改正相続税法、施行前夜
~事業者とユーザーの協働で「“終”の哲学」確立を~
◆孤立する「終」の事情と新たな問題
ただ、こういった終活ビジネスの中に、ユーザーの本質的なニーズにまで手が届くものはまだまだ少ない。
近年、「終」の現場で真の問題となっているのは、社会全体の猛烈な高齢化と、それに伴う孤立化である。特に、介護を担い、相続を受ける側の「子」がすでに老いているケースの増加が種々の問題を深刻化している。「子」が先に認知症を患ったり、介護が必要になったり、あるいは死んでしまったりするケースは、もはやレアではないのだ。
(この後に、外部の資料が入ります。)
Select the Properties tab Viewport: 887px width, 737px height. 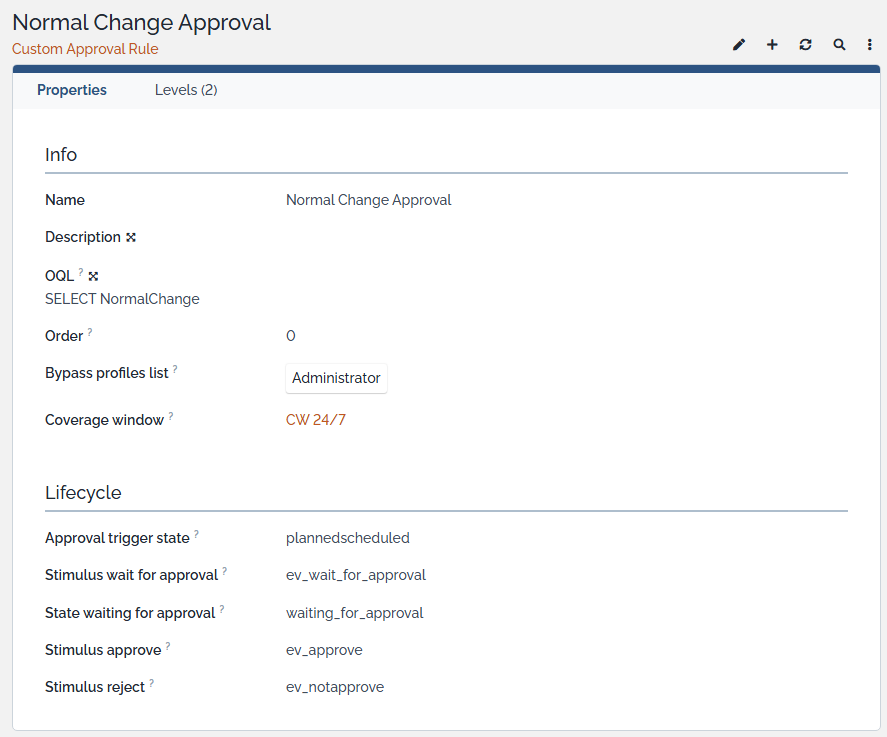72,90
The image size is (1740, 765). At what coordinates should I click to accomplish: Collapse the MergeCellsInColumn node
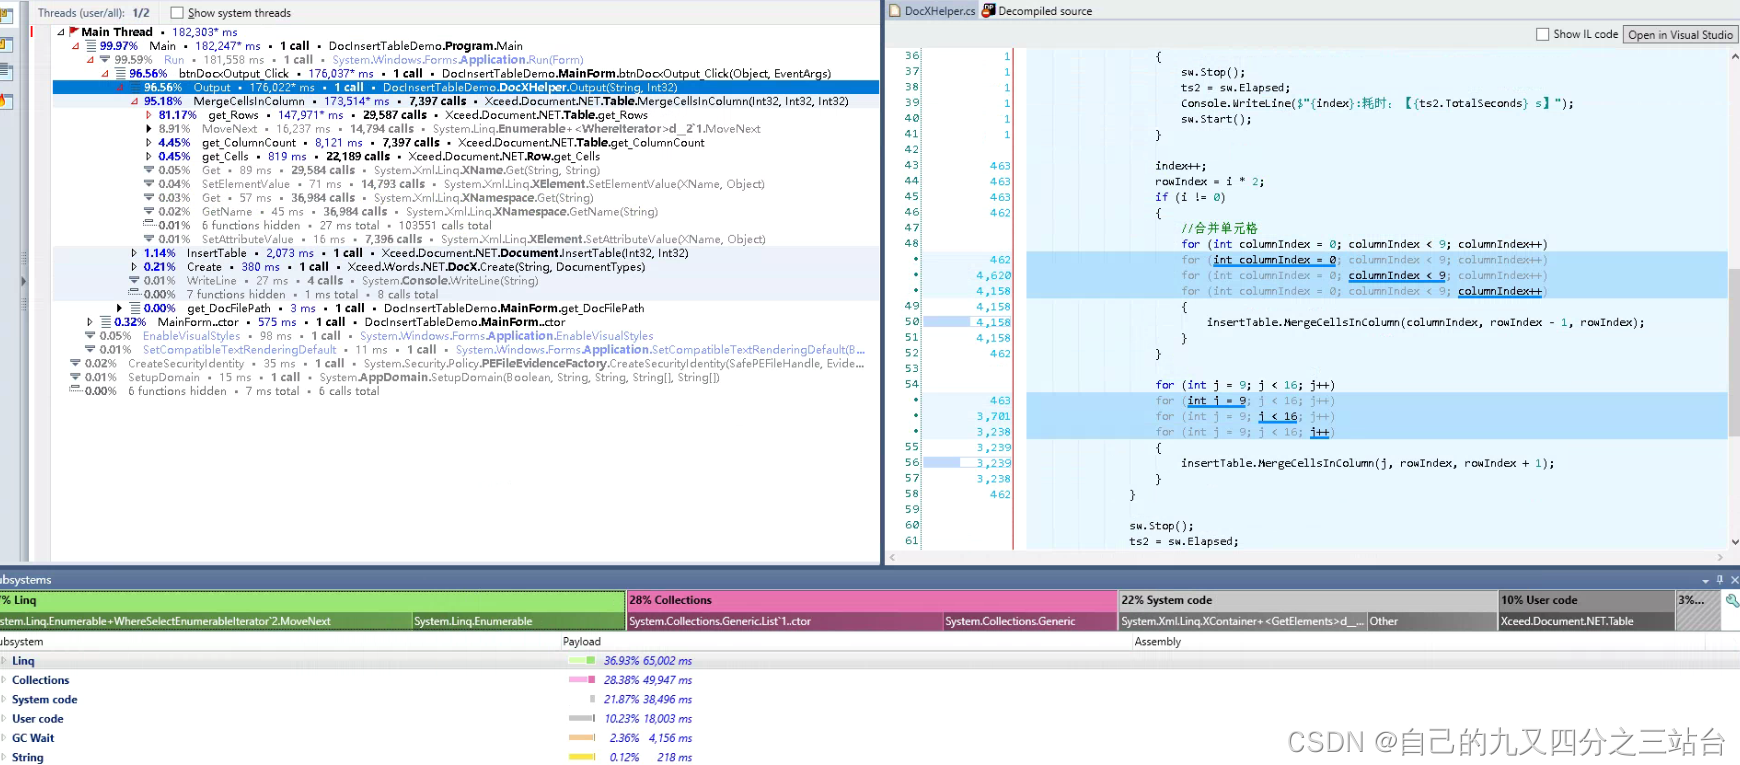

「空き家の増加」はそれにより悪化している問題の一つである。相続人全員の同意がなければ相続は成立しないが、高齢化した相続人の中に認知症の人がいると、「同意する」という法律行為が不可能になる。すると成年後見などの手続きが必要となり、膨大な時間と手間がかかる。結果、放置された家が「空き家」となるのだ。2014年7月に発表された総務省の住宅・土地統計調査によると、2013年10月1日時点での空き家数は820万戸で、住宅総数に占める割合は13.5%に達した。「7軒に1軒が空き家」という異常事態だが、対策のないまま「老々相続」が増えればさらに拍車がかかると指摘されている。
◆新たな社会哲学の構築とビジネス
「終」の局面は、空き家の増加など公の社会問題と関係しつつ、個人の命題でもある。ただ、死と向き合うことへの不安や気後れもあり、真の意味で対策をとっている人は少ない。
妨げとなっている負の感情を乗り越えるためには、「“終”の哲学」が必須だ。多くの国では宗教がその役割を果たしているが、米シンクタンク「ピュー・リサーチセンター(Pew Research Center)」の発表によると、日本人の無宗教率(57%)は世界第4位で、共産主義国の中国(52.2%)よりも高い。我々日本人は宗教に頼らず、自分で学び考えて、心棒となる理念を見つける必要があるのだ。
何を基盤とするか・・・人それぞれの考え方があって当然だが、「後世に何かを残す」というコンセプトは大きなカギの一つになる。そのベースは「文化の発祥は葬送にある」とする考えだ。「自分もいずれ死にゆくもの」という認識を手に入れたことから、人は何かを残そうとするようになった。その積み重ねが豊かな文化となり、後世の人々を潤してきた。この営みに加わることで、人の生は大きな意味を持つ。
建築家の建築物、学者の研究成果、芸術家の作品――そういったもの以外にも、平易な言葉や日常の映像など、“残せるもの・残す価値があるもの”はどんな人も持っている。現状ではそれらを「効率的に残す手助け」にとどまる終活ビジネスが大半だが、サービスを提供する側がもう一歩踏み込み、受ける側と一緒に「“終”の哲学」を確立できるなら、状況は変わるだろう。「何かを残すことは、後世の社会を益することにより個人の存在意義を確立する行為」という認識をサービス提供者と利用者が共有するのだ。それにより「終」の局面にある人たちが、よりしっかりと心根を定めることができるなら、終活ビジネスは社会的な意味を持つ。
一休禅師は髑髏を掲げることで、終わり方への意識を喚起しようとした。国家にその意図があるとは思えないが、改正相続税法の施行を財務省の掲げる「髑髏」と受け取れば、年初の一里塚に終活を思うための準備をしておくことで、「終」と向き合う哲学が見えてきそうだ。